• [Directions]: Among the lines below, restate word for word only those from the line with "Task: Click the Clock icon on iPad screen" through the line with "You are a computer-use agent. The image", with both end lines kept.

*** The data Section Begins ***

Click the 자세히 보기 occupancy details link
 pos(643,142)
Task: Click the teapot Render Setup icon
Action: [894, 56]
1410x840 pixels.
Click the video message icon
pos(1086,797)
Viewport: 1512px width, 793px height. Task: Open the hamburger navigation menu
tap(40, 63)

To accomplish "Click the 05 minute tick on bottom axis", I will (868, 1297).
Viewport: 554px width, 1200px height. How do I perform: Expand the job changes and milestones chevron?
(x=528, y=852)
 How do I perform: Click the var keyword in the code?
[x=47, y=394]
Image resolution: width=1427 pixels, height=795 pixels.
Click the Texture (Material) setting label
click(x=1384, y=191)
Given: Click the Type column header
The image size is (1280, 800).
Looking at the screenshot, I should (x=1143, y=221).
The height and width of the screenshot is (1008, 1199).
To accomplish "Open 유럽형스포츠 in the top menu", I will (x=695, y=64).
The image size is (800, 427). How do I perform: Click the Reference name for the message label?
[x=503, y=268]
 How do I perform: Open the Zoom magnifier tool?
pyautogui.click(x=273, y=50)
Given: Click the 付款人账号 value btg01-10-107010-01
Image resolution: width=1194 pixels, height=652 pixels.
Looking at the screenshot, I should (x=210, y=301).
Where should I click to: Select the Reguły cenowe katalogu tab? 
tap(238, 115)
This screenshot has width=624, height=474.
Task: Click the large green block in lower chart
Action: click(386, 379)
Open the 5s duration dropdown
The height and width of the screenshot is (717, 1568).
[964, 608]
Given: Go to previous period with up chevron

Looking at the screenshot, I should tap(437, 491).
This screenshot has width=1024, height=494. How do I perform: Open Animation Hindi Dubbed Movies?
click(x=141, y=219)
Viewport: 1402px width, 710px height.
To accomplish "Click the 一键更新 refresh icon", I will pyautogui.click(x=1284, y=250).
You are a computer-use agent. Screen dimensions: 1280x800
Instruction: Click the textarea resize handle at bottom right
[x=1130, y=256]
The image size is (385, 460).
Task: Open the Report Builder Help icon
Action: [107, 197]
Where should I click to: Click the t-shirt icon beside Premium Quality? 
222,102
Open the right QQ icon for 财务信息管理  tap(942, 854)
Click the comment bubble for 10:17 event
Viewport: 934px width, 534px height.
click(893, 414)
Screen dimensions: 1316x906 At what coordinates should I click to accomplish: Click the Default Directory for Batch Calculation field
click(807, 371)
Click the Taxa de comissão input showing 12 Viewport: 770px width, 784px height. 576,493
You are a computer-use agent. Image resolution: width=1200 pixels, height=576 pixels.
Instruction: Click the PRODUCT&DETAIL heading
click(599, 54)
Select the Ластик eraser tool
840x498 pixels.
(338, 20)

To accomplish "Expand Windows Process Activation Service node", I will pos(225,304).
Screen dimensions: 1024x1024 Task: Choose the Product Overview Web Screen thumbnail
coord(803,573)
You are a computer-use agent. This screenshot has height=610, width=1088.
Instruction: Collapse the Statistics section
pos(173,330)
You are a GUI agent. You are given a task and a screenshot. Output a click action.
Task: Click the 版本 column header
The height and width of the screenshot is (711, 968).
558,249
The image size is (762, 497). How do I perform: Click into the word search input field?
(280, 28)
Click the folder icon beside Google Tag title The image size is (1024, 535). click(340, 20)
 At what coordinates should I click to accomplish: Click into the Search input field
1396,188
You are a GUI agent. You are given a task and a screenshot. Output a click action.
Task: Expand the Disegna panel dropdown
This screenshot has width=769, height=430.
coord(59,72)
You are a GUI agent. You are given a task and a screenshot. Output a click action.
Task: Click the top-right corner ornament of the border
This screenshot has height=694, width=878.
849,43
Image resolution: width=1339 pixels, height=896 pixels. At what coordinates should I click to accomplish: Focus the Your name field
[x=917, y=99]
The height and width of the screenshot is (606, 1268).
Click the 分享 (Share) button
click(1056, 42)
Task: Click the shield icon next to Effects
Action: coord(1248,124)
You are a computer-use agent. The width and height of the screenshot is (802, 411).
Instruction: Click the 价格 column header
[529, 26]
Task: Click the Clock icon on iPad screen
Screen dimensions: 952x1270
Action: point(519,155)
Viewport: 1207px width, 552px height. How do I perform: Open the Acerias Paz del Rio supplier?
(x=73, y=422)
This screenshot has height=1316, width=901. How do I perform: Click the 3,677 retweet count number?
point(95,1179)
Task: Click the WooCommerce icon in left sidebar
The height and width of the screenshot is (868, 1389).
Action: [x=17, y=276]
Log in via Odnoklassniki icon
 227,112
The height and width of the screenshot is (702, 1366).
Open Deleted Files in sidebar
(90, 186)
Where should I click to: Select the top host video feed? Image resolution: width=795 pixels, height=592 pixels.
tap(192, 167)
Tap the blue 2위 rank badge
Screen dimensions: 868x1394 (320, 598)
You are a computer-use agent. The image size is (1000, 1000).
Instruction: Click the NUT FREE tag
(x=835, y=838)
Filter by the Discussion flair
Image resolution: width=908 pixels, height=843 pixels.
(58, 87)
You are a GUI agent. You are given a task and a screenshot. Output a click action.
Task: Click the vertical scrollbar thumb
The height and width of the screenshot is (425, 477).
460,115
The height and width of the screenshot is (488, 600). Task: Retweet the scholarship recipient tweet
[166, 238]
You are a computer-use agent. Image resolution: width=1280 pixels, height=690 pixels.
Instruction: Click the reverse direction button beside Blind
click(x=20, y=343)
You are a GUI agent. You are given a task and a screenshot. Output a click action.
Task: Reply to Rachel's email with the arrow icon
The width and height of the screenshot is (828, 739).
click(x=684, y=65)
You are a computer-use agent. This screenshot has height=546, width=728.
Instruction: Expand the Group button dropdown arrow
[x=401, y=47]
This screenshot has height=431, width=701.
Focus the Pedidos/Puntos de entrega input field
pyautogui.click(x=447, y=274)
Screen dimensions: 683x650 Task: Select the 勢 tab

*** The data Section Ends ***

• [Expected answer]:
Task: Click the Clock icon on iPad screen
Screen dimensions: 952x1270
Action: point(519,155)
Viewport: 1207px width, 552px height. How do I perform: Open the Acerias Paz del Rio supplier?
(x=73, y=422)
This screenshot has height=1316, width=901. How do I perform: Click the 3,677 retweet count number?
point(95,1179)
Task: Click the WooCommerce icon in left sidebar
The height and width of the screenshot is (868, 1389).
Action: [x=17, y=276]
Log in via Odnoklassniki icon
 227,112
The height and width of the screenshot is (702, 1366).
Open Deleted Files in sidebar
(90, 186)
Where should I click to: Select the top host video feed? Image resolution: width=795 pixels, height=592 pixels.
tap(192, 167)
Tap the blue 2위 rank badge
Screen dimensions: 868x1394 (320, 598)
You are a computer-use agent. The image size is (1000, 1000).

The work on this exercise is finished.